■ TO DO:
Apart from the pictures, every entry below must be given again exactly.

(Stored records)
..............................

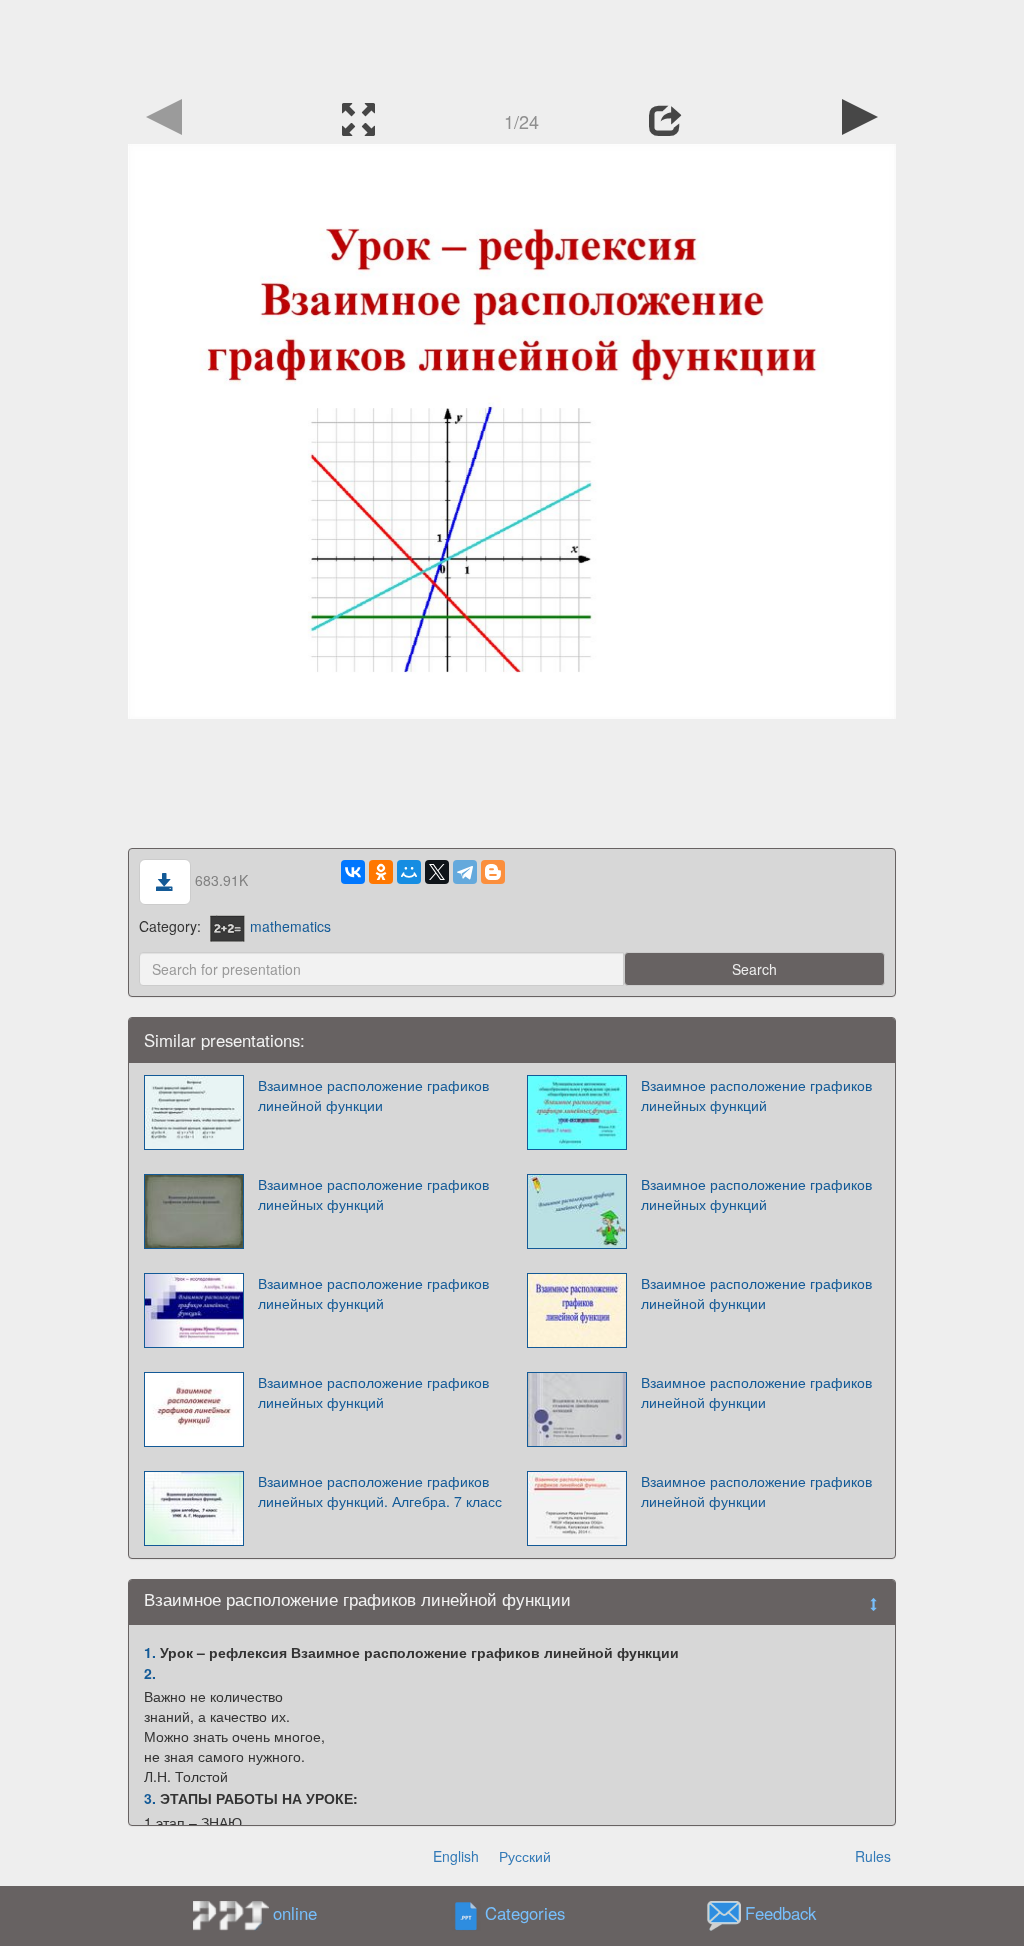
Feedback (780, 1914)
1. (150, 1652)
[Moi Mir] (409, 872)
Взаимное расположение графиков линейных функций (756, 1095)
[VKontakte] (353, 872)
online (295, 1913)
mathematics (290, 926)
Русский (525, 1856)
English (456, 1856)
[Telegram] (465, 872)
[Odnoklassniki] (381, 872)
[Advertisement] (512, 45)
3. (150, 1798)
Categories (525, 1914)
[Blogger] (493, 872)
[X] (437, 872)
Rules (873, 1856)
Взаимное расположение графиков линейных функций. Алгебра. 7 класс (380, 1491)
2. (150, 1673)
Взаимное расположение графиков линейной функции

..............................

■ SOLUTION FOR THIS EXERCISE:
Feedback (780, 1914)
1. (150, 1652)
[Moi Mir] (409, 872)
Взаимное расположение графиков линейных функций (756, 1095)
[VKontakte] (353, 872)
online (295, 1913)
mathematics (290, 926)
Русский (525, 1856)
English (456, 1856)
[Telegram] (465, 872)
[Odnoklassniki] (381, 872)
[Advertisement] (512, 45)
3. (150, 1798)
Categories (525, 1914)
[Blogger] (493, 872)
[X] (437, 872)
Rules (873, 1856)
Взаимное расположение графиков линейных функций. Алгебра. 7 класс (380, 1491)
2. (150, 1673)
Взаимное расположение графиков линейной функции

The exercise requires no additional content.